=== WORK TO BE COMPLETED ===
Copy out the items word for word, from the line with "Image resolution: width=850" through the end of the items.
+===+
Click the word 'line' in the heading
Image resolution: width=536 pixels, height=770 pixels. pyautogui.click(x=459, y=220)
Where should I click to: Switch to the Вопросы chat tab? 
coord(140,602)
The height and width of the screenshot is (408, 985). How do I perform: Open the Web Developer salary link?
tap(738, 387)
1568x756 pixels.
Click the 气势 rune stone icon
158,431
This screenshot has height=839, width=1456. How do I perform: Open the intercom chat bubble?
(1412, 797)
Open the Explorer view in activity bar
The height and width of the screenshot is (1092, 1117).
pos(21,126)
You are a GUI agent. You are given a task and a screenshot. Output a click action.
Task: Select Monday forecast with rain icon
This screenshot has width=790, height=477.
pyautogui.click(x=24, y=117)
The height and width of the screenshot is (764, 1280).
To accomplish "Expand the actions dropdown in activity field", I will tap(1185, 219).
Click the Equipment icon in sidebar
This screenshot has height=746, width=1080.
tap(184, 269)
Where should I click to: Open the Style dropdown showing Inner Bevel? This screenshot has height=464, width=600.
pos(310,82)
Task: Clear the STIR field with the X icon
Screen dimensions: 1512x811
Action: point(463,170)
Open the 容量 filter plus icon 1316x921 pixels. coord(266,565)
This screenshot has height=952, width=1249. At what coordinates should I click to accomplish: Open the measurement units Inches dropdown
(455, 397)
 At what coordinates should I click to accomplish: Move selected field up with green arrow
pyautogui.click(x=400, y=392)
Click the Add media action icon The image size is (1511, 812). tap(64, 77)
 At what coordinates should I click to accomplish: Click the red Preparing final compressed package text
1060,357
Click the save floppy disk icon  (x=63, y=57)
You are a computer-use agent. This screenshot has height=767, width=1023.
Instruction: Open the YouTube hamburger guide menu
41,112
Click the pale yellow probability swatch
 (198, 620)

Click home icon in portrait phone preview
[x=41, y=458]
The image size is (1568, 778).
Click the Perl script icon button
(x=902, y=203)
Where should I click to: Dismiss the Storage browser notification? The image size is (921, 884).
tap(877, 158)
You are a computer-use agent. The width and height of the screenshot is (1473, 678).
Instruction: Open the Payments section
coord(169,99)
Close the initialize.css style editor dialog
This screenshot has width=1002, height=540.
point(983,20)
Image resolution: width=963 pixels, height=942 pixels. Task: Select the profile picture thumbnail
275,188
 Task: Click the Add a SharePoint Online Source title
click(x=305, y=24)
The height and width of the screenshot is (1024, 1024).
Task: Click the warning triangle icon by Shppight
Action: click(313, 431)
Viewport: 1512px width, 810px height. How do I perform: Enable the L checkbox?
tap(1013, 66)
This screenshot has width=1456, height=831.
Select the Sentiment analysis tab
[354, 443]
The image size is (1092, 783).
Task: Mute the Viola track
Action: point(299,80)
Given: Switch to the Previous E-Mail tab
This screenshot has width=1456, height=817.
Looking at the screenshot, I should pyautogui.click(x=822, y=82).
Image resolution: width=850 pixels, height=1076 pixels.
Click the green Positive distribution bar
+===+
=== REPLY ===
Image resolution: width=850 pixels, height=1076 pixels.
Click the green Positive distribution bar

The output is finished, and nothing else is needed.